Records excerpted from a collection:
^^^^

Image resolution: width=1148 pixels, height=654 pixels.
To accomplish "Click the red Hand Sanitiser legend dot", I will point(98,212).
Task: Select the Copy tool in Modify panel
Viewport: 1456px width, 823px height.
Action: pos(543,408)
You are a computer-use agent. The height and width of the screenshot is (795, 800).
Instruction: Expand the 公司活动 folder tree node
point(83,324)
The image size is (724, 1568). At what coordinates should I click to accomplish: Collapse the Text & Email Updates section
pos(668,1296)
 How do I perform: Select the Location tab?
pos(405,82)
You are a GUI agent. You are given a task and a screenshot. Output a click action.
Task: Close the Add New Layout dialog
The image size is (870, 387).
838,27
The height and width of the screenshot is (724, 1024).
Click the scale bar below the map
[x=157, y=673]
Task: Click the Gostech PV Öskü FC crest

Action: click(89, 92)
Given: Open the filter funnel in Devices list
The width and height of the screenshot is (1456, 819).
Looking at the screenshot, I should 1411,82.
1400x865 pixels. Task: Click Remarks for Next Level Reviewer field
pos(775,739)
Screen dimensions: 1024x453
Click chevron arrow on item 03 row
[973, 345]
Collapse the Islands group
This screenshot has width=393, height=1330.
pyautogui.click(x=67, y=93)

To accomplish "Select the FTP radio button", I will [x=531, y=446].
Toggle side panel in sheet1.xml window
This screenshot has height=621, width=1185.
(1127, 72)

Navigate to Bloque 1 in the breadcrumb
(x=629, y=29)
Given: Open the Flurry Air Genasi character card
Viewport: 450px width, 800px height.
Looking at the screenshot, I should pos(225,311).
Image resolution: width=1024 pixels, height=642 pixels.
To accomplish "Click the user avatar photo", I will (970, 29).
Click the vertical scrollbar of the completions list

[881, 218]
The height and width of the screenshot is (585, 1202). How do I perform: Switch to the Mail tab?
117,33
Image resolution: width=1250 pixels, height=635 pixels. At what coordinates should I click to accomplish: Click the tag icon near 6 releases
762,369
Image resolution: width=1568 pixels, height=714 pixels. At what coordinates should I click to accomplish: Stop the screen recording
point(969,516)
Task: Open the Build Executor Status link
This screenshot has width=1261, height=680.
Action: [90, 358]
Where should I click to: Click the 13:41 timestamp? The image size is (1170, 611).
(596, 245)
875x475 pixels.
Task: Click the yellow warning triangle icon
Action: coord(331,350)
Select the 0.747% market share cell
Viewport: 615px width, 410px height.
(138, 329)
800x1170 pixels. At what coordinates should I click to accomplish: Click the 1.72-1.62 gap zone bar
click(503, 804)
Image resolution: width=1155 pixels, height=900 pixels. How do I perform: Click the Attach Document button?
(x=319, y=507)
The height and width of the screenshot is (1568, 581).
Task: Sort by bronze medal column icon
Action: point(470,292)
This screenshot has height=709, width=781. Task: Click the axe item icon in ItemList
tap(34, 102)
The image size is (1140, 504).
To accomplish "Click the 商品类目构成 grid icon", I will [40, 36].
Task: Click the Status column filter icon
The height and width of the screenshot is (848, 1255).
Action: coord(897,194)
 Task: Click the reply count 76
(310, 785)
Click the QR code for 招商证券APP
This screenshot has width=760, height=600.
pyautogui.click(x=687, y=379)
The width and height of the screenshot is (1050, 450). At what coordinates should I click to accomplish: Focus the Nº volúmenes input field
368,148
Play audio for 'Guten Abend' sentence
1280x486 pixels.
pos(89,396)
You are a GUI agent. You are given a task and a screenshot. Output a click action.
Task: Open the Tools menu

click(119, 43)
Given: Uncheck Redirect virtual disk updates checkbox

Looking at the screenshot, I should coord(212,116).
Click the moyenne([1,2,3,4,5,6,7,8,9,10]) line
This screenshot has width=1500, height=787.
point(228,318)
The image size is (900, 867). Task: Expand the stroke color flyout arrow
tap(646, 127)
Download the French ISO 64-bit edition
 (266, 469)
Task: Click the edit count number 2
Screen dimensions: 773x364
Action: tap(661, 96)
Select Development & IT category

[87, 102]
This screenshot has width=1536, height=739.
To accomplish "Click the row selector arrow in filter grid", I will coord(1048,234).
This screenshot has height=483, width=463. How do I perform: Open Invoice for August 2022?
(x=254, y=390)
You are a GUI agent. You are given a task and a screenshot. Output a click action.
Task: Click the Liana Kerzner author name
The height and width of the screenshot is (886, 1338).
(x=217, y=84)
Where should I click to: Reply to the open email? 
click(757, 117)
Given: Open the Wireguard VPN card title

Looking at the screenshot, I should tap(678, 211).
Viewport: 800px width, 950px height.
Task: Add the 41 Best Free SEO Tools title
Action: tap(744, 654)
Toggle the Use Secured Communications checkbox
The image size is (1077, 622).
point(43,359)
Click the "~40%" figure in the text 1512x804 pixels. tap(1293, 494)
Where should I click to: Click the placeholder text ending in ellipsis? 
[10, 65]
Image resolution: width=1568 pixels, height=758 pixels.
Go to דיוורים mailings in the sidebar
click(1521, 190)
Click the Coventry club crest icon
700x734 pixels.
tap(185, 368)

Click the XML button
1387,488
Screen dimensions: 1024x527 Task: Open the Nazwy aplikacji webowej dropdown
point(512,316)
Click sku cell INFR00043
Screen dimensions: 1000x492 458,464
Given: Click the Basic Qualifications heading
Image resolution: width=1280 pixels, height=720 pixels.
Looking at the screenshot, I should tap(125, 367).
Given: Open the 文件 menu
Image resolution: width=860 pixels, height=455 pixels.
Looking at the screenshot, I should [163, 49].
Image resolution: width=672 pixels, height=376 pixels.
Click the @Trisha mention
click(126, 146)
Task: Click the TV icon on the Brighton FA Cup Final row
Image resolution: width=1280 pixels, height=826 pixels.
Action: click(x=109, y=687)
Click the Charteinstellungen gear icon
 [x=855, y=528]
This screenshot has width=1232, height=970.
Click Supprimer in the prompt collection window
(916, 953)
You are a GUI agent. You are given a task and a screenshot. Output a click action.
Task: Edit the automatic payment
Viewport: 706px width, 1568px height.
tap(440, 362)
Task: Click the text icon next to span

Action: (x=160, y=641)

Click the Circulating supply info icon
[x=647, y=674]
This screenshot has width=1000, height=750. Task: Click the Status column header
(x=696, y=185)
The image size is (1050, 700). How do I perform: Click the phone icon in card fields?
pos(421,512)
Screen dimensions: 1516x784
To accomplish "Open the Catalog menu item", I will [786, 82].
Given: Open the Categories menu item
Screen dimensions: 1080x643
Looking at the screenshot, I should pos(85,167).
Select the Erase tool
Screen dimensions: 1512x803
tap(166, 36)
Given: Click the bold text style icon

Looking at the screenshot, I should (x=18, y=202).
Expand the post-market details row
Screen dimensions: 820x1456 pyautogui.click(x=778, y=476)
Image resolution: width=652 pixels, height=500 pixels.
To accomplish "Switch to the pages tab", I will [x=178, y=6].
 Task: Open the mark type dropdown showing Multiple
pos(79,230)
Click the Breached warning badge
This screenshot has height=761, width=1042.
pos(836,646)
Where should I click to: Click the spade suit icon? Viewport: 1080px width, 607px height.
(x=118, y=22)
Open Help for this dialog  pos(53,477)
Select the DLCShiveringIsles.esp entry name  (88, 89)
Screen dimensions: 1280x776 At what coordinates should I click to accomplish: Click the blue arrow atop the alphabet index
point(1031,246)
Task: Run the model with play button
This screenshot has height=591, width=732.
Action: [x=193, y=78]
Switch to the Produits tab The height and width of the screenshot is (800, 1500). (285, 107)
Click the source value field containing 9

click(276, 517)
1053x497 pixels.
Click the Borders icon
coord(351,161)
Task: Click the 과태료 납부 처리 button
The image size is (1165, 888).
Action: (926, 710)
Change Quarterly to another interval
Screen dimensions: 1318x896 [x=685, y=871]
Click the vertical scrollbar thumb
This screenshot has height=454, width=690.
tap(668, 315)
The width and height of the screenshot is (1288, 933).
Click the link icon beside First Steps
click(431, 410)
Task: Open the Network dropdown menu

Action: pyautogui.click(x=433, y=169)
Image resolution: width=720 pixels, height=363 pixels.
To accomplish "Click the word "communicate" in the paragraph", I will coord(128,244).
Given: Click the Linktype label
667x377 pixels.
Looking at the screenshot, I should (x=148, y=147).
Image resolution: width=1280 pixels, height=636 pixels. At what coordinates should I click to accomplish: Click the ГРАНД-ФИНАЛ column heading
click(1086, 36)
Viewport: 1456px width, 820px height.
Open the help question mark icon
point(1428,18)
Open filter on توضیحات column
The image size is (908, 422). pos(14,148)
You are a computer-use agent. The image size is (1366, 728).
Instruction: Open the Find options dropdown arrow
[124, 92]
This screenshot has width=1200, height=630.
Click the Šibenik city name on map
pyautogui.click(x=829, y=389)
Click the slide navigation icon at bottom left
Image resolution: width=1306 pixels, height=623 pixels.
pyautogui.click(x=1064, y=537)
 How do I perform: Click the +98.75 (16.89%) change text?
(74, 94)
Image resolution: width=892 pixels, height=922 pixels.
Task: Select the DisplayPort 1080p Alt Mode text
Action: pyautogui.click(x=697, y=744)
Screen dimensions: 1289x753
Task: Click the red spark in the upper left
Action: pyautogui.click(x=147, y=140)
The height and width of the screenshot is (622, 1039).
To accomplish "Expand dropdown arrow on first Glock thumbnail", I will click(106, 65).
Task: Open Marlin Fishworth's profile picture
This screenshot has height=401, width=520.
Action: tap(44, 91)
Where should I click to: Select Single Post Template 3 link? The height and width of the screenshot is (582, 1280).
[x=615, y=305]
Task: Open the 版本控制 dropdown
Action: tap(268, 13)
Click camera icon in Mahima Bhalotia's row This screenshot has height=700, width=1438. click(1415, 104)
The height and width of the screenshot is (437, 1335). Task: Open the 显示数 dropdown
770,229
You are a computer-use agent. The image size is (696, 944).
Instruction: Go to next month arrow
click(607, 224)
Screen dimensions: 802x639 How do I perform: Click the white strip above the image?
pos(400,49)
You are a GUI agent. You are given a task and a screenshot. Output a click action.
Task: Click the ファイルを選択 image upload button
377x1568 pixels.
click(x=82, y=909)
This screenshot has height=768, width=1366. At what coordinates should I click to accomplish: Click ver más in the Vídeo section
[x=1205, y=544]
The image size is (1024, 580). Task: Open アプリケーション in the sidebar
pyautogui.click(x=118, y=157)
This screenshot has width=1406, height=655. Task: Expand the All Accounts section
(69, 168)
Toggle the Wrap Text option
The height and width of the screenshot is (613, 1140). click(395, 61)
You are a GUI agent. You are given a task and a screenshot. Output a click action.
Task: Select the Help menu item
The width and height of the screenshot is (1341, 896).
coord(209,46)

^^^^

- _PROBLEM REQUIREMENTS_: Only the lines from the one with "The image size is (1024, 580)." through the last line above should be restated, word for word.

- _ANSWER BOX_:
The image size is (1024, 580). Task: Open アプリケーション in the sidebar
pyautogui.click(x=118, y=157)
This screenshot has width=1406, height=655. Task: Expand the All Accounts section
(69, 168)
Toggle the Wrap Text option
The height and width of the screenshot is (613, 1140). click(395, 61)
You are a GUI agent. You are given a task and a screenshot. Output a click action.
Task: Select the Help menu item
The width and height of the screenshot is (1341, 896).
coord(209,46)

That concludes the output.